Lo scontro – perché ci sarà uno scontro – avverrà dopo, quando tutte le parti sociali, e politiche, che hanno contribuito fra i sorrisi a scrivere i livelli generali, pretenderanno di interpretarli in una variante comoda a loro, o in linea coi propri interessi, con la loro ideologia, con i loro appetiti. Come sarebbe a dire che la pace in Libia si deve fare mandando truppe italiane? Certo che voglio la pace in Libia, ma ho sempre inteso che si doveva perseguire con una forte azione diplomatica!

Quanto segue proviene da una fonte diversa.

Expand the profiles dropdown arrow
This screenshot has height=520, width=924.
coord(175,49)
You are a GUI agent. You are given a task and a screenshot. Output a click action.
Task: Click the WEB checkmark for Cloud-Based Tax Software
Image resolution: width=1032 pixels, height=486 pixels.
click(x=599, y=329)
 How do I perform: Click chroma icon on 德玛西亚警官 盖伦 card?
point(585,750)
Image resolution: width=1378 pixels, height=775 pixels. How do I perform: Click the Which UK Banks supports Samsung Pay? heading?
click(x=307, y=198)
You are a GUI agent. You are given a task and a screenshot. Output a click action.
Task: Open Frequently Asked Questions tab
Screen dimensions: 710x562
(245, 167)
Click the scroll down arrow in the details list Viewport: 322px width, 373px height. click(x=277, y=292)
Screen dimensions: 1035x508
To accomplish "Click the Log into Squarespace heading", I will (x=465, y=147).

Vedrete che succederà esattamente questo (mi piace fare previsioni, quando sono ragionevolmente certo di vedere chiaramente quello che succederà): nel tempo disponibile tutti i partiti (Lega esclusa, Meloni non so ma scommetterei su una sua partecipazione) accetteranno di sedersi al graaande tavolo, i sindacati pure, la Confindustria e anche la banda del club dei cuori solitari e, siate certi, con qualche litigatina per accontentare il loggione alla fine ci sarà uno straordinario documento (assai generico) votato a larghissima maggioranza da mandare a Bruxelles. Un po’ prima di questo usciranno interviste, dichiarazioni, tweet, post Facebook di questo e quello, in cui – con riferimento ai livelli “bassi” della programmazione (quelli operativi) – si tirerà l’acqua al proprio mulino e si costituirà una sorta di promemoria, di dichiarazione ex ante, di anticipazione a futura memoria, per potere poi dire – una volta ricevuti i soldi e arrivato il tempo delle decisioni pratiche, quelle vere – “Ah! Ma io non intendevo certo questo, come ebbi già modo di dire…”; “Eh! qui ci vogliono fregare! Io ho sempre detto diversamente…”.

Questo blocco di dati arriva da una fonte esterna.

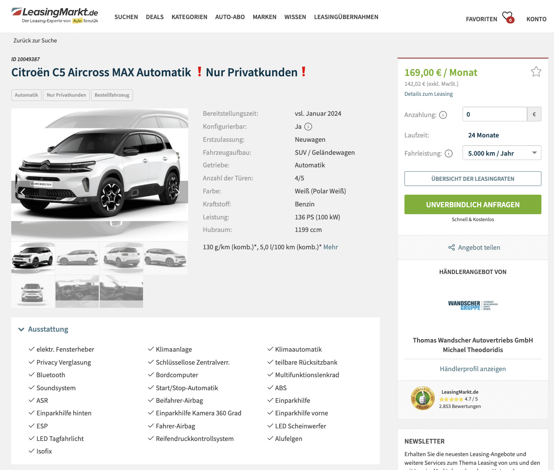Expand emissions details via Mehr link
This screenshot has width=554, height=470.
(x=330, y=247)
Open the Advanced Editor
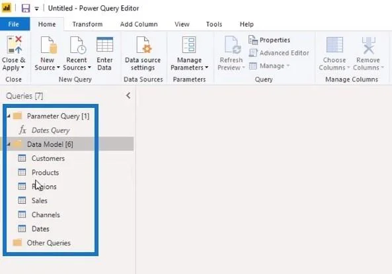The width and height of the screenshot is (392, 274). (279, 53)
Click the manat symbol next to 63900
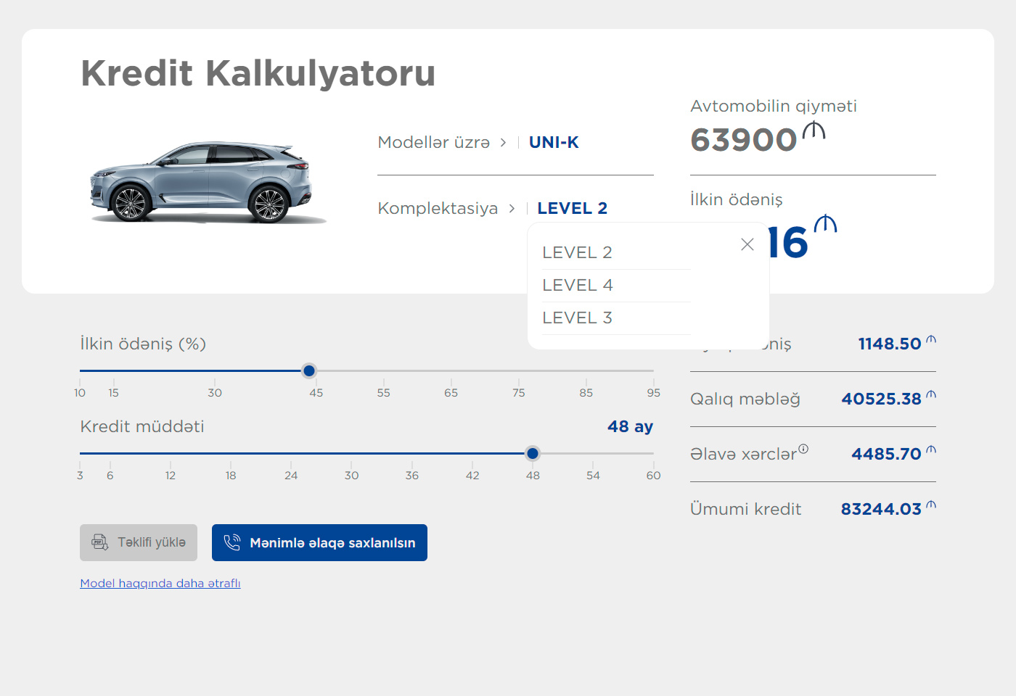This screenshot has width=1016, height=696. (814, 131)
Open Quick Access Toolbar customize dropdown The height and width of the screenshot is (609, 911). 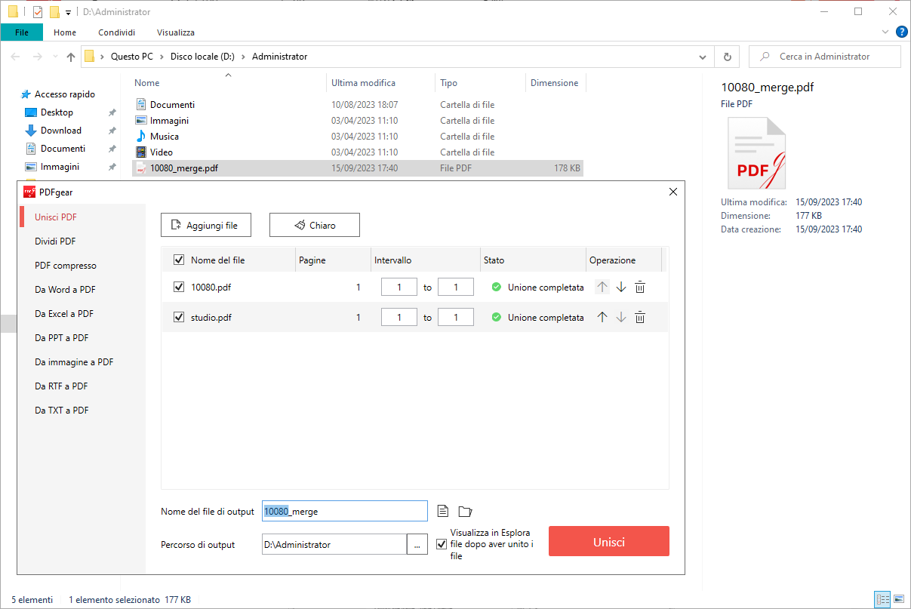coord(68,12)
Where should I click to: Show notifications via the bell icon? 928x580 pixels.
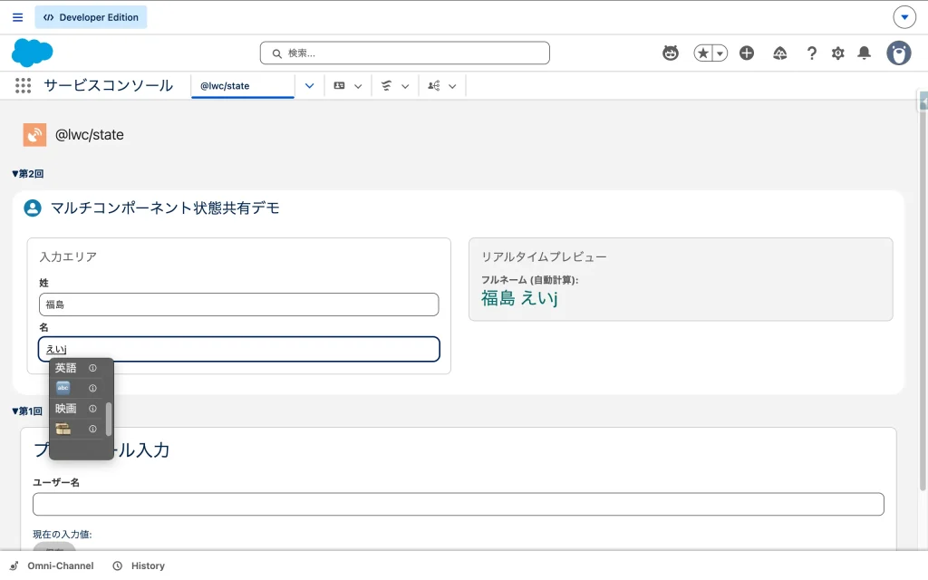click(x=865, y=53)
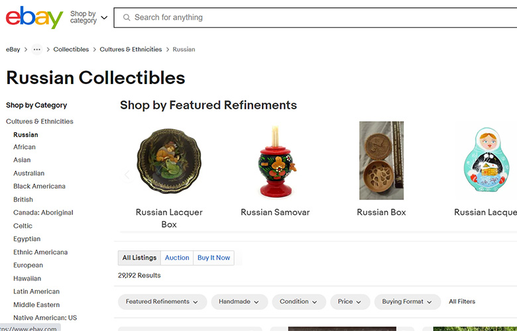The image size is (517, 331).
Task: Switch to the Auction tab
Action: point(177,258)
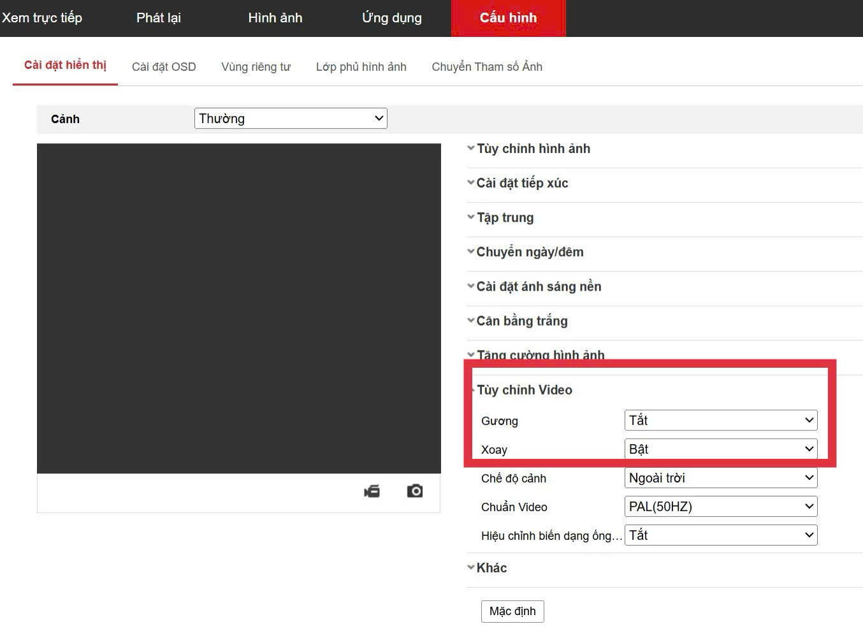Expand the Tùy chỉnh hình ảnh section
This screenshot has height=631, width=863.
(x=533, y=149)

La conseguenza, ovviamente, sarà che per potere costruire qualcosa, allestire una riforma seria e solida, riordinare l’amministrazione pubblica, fare quello che bisogna fare, si dovranno aprire i tavoli veri, mooolto più piccoli della graaande tavola negoziale, dove si tratterà con ciascun portatore di interessi: bisognerà accontentare i sindacati almeno su qualcosa, per ottenere il loro via libera su tutto il resto; non si dovranno umiliare i 5 Stelle su alcuni loro principi fondamentali (per esempio il reddito di cittadinanza) per far loro ingoiare tutto il resto; bisognerà pure che la sinistra non perda la faccia su alcuni Principi-Scolpiti-Nella-Pietra, per avere da loro il via libera su tutto il resto. E così via.

Alla fine, lo capisce anche un bambino, le riforme quelle vere, quelle serie, quelle pesanti, si dovranno fare “con tutto il resto”, che si sarà ridotto a povera cosa sia come idee, che come visione, che come danari disponibili.